Незадолго до Рождества тетушка ворвалась в трактир «Морской епископ» и схватила его за руку. Сильвестр сидел за вторым кувшином вина и пошатнулся, когда невысокая женщина потянула его за собой.
— За ухо нужно было вытащить тебя из этого кабака! — ругалась она. — Что, нет другого места, где ты мог бы предаваться печали, а?
— Кажется, нет.
— Как угодно. Если тебе так нравится, спивайся от сочувствия к самому себе.
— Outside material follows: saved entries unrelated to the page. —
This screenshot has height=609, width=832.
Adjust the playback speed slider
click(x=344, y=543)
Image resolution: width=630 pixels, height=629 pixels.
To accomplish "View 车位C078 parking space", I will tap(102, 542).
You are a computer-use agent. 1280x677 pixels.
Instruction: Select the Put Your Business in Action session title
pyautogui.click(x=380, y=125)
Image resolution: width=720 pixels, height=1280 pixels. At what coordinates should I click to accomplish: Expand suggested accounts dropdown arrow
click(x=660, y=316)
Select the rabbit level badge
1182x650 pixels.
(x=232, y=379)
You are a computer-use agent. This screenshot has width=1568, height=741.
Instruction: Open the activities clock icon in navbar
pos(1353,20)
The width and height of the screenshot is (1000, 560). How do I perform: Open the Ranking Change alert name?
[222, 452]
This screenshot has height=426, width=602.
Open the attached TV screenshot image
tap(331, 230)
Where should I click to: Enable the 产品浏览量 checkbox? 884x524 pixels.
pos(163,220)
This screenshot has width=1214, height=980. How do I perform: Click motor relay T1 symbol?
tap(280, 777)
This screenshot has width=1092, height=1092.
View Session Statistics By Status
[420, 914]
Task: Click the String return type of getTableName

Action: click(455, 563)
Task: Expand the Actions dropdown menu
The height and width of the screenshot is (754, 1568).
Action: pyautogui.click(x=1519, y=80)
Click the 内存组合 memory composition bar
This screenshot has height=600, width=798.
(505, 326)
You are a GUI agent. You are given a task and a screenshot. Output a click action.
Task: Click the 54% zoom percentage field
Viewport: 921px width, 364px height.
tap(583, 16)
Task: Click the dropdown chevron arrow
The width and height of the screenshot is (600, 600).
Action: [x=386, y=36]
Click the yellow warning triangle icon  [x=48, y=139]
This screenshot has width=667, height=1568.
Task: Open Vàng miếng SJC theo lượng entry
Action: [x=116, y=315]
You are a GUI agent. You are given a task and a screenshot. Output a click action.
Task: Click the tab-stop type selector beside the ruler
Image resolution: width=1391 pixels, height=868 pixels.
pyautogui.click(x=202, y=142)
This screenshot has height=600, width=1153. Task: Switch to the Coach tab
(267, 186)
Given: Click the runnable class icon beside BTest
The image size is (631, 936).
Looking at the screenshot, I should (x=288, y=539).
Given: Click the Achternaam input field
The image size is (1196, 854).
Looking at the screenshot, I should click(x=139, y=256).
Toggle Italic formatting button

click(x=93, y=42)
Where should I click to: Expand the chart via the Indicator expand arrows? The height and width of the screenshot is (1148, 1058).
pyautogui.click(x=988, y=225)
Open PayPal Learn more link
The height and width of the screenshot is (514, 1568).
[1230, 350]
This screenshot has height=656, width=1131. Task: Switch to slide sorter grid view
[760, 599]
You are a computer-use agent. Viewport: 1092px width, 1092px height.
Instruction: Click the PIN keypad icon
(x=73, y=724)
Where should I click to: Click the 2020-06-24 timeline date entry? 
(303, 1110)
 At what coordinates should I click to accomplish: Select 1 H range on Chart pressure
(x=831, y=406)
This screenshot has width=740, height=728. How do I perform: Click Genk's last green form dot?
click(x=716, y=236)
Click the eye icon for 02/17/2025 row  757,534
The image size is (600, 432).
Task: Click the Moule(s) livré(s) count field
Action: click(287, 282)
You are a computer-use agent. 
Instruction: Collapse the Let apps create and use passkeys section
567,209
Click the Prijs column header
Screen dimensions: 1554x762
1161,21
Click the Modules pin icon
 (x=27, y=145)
В любом случае моей ноги здесь больше не будет — я пришла только потому, что мне показалось, что тебе есть некое дело до того, что наш гребешок родила утром ребенка. Были времена, когда от такой новости ты пустился бы в пляс.
«Были времена, — подумал Сильвестр. — Были».
— Фенелла здорова? — спросил он и понял, что мгновенно протрезвел. Только язык с трудом ворочался.
— И Фенелла, и малыш в порядке, — ответила Микаэла.
— Ты видела ее?
Она покачала головой.
— Человек, которого ты даже по имени называть перестал, прислал к нам посыльного.
— Правда? — Сильвестр ненавидел сам себя за дрожь, сотрясавшую его тело.
— Судя по твоему виду, лучше бы ты поплакал, чем пил, — заявила Микаэла. — И, кстати, никто не запрещал тебе переступить через себя, даже такого высоченного, и прийти к нему в дом, чтобы поздравить их обоих.
— А что, он приходил в мой дом? Или отделался посыльным?
— Просто он сомневается, что ему будут рады в твоем доме. А что бы ты сделал, если бы он пришел? Ударил бы дверью по лицу или не ограничился бы этим?
— А тебе не кажется, что ему следует проявить мужество и стерпеть это?